Item position entries:
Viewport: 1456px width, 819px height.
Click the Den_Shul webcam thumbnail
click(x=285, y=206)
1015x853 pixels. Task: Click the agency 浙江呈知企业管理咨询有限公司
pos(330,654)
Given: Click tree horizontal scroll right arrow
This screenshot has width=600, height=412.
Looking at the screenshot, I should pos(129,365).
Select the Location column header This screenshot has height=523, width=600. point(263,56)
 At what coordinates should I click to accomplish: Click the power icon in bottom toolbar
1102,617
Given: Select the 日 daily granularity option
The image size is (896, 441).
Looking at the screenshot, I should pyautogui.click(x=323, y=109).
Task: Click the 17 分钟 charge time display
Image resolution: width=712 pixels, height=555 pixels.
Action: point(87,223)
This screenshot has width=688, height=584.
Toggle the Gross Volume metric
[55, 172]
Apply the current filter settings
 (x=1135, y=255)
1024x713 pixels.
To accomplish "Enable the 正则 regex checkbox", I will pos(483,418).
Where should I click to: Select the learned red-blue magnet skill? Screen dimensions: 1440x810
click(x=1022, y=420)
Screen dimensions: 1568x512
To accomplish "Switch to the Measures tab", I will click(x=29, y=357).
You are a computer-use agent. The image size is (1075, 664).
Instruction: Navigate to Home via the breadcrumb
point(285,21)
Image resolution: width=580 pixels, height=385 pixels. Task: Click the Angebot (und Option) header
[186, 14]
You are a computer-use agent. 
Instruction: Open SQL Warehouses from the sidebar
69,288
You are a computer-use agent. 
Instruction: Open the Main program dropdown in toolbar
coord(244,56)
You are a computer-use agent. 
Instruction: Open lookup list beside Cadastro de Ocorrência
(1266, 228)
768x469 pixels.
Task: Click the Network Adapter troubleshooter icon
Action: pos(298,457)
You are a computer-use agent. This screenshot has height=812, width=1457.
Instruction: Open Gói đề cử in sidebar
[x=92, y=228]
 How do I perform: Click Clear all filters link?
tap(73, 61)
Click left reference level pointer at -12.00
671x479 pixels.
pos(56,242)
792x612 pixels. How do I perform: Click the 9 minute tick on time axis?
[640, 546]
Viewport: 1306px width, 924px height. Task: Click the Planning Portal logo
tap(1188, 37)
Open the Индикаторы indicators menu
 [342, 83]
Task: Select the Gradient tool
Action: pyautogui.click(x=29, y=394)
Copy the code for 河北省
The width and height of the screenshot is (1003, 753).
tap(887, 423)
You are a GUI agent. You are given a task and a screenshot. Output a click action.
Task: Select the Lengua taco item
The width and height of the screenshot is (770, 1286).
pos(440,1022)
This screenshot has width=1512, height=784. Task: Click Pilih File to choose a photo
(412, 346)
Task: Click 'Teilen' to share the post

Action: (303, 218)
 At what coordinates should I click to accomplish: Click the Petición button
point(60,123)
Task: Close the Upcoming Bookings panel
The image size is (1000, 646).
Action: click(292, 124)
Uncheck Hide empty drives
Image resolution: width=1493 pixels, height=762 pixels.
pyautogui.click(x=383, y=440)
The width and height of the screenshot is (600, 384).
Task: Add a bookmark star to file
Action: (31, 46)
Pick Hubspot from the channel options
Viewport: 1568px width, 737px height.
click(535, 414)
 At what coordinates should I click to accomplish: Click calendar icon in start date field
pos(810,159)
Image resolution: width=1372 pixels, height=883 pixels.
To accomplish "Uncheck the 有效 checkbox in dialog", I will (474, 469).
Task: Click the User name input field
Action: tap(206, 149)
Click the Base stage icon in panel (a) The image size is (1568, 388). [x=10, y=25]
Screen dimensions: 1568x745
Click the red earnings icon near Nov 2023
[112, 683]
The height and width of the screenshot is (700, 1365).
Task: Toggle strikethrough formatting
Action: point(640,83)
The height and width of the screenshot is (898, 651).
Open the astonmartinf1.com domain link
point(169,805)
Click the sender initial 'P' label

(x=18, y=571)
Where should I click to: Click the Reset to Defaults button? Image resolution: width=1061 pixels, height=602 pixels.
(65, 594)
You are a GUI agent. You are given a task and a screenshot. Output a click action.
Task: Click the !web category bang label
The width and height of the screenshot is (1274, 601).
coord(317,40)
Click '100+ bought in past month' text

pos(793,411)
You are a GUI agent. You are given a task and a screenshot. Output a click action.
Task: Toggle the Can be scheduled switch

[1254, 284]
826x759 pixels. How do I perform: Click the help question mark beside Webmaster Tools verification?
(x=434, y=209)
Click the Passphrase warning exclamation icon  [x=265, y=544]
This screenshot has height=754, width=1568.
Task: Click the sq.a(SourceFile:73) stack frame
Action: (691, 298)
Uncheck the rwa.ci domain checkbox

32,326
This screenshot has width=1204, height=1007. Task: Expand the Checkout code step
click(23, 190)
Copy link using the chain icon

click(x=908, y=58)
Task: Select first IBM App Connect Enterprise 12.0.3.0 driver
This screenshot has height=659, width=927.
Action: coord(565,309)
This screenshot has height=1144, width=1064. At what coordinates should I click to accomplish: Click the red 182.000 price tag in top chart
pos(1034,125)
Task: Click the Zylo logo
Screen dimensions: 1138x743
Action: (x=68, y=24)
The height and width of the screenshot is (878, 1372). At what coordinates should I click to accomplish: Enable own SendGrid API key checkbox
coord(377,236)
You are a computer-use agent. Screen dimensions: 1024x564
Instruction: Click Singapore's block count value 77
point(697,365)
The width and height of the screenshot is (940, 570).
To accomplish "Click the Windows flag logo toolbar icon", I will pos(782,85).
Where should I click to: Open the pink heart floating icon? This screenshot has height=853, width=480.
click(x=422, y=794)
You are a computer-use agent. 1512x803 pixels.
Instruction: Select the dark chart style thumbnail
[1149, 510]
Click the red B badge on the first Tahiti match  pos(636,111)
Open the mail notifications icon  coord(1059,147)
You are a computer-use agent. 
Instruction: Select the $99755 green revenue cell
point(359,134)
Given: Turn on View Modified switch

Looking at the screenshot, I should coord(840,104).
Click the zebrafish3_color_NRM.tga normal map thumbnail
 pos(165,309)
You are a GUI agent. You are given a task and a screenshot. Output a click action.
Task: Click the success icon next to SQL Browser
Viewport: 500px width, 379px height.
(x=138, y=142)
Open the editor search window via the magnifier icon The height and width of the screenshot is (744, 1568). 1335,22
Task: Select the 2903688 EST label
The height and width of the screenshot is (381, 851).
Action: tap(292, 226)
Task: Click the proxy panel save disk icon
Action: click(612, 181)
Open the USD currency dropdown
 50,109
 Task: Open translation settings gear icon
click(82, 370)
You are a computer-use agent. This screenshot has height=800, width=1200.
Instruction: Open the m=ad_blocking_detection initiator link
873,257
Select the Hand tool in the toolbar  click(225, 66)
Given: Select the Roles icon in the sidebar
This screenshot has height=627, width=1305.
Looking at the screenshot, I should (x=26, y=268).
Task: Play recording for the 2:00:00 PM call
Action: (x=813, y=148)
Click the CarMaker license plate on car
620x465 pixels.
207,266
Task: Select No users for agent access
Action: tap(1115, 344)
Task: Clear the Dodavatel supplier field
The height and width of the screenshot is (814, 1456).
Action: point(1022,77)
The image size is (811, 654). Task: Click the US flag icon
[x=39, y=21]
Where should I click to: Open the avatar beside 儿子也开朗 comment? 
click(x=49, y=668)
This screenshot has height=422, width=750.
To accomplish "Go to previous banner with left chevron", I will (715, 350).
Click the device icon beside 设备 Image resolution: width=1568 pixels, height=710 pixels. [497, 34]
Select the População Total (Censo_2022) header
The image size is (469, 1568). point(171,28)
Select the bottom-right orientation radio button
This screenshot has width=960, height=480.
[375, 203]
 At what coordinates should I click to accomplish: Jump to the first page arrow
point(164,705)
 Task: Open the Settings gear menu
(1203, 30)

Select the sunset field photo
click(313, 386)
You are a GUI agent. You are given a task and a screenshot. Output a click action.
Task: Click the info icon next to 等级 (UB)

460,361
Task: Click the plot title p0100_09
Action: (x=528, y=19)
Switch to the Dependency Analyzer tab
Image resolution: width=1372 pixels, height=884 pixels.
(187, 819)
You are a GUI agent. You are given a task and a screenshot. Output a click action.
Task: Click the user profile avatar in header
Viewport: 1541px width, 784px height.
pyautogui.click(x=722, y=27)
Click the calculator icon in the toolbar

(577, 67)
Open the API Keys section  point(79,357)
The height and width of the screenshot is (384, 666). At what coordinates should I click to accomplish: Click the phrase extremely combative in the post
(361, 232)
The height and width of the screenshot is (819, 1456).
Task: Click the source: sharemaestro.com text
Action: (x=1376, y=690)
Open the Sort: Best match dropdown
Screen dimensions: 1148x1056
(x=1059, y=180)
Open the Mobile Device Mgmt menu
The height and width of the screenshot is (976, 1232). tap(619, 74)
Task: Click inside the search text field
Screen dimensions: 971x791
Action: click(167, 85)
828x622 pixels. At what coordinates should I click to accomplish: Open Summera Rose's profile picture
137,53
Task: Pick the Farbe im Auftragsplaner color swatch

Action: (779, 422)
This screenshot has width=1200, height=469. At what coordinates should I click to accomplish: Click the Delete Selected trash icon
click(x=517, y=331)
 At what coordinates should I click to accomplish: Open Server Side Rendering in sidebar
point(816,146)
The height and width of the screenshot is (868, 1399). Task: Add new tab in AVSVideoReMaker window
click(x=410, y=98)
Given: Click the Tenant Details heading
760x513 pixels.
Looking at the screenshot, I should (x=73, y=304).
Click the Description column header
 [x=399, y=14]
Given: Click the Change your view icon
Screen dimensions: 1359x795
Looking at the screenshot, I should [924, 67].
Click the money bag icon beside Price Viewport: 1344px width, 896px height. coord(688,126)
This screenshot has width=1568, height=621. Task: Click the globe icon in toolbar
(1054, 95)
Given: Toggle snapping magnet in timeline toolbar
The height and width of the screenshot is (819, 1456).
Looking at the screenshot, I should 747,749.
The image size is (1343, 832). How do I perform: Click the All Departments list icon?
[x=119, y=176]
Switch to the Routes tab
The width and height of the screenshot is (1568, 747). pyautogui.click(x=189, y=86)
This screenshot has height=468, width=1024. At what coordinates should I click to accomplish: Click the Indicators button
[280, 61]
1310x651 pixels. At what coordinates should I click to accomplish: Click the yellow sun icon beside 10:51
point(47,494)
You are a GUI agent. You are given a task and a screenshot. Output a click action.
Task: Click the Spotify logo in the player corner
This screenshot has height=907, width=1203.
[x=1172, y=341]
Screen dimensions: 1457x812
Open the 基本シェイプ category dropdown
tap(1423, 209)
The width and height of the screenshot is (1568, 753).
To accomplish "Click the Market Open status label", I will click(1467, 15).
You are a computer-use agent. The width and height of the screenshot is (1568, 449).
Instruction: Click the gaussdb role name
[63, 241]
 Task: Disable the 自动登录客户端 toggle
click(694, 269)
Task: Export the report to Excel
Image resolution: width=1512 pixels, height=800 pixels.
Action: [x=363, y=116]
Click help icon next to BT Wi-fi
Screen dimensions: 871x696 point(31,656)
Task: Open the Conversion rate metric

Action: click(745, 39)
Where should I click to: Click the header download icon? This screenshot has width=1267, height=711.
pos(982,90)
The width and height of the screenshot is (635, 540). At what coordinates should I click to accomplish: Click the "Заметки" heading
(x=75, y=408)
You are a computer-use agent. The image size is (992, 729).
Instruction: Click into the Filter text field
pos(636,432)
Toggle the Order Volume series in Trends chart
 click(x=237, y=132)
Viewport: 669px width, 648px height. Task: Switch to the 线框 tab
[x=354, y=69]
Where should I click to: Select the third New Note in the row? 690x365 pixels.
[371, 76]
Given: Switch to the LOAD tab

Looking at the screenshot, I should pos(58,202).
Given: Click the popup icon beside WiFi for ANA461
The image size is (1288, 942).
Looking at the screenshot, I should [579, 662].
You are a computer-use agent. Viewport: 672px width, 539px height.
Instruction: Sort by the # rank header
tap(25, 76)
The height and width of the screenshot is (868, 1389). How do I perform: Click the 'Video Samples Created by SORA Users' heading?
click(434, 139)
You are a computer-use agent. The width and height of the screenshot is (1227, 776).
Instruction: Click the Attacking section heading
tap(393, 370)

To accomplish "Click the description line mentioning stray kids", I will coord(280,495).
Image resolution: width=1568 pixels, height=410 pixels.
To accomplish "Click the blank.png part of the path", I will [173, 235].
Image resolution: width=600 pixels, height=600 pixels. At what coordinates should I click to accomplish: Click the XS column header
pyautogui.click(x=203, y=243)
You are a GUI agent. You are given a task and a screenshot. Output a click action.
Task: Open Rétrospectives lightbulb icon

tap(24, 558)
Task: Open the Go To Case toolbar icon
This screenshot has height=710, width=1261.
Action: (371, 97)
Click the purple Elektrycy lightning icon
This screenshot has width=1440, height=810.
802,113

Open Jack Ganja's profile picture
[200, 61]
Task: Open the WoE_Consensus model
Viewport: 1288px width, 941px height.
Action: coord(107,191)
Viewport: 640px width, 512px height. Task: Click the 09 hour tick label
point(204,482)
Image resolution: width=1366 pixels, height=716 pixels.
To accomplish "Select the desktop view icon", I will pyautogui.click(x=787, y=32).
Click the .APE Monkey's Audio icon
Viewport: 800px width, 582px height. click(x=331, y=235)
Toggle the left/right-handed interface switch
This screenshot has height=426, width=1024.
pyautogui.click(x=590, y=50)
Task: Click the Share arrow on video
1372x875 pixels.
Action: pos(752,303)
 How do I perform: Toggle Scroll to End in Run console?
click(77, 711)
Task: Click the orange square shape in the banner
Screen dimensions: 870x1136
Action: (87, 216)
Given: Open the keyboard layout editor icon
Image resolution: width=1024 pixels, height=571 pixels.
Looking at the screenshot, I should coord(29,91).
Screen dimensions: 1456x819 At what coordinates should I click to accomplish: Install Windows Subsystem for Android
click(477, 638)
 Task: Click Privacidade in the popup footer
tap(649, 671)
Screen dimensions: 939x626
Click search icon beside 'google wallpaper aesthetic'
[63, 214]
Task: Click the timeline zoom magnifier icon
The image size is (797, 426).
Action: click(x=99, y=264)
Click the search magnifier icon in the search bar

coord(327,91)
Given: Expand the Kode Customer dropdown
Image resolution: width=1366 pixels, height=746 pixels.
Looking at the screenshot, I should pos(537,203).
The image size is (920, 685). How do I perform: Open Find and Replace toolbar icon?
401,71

Instruction:
Rewrite the records starting at the line containing "Open the editor" and ending at the line containing "Action: click(612, 181)", replacing "magnifier icon" with "magnifying glass icon" and changing nothing else.

In response:
Open the editor search window via the magnifying glass icon The height and width of the screenshot is (744, 1568). 1335,22
Task: Select the 2903688 EST label
The height and width of the screenshot is (381, 851).
Action: tap(292, 226)
Task: Click the proxy panel save disk icon
Action: click(612, 181)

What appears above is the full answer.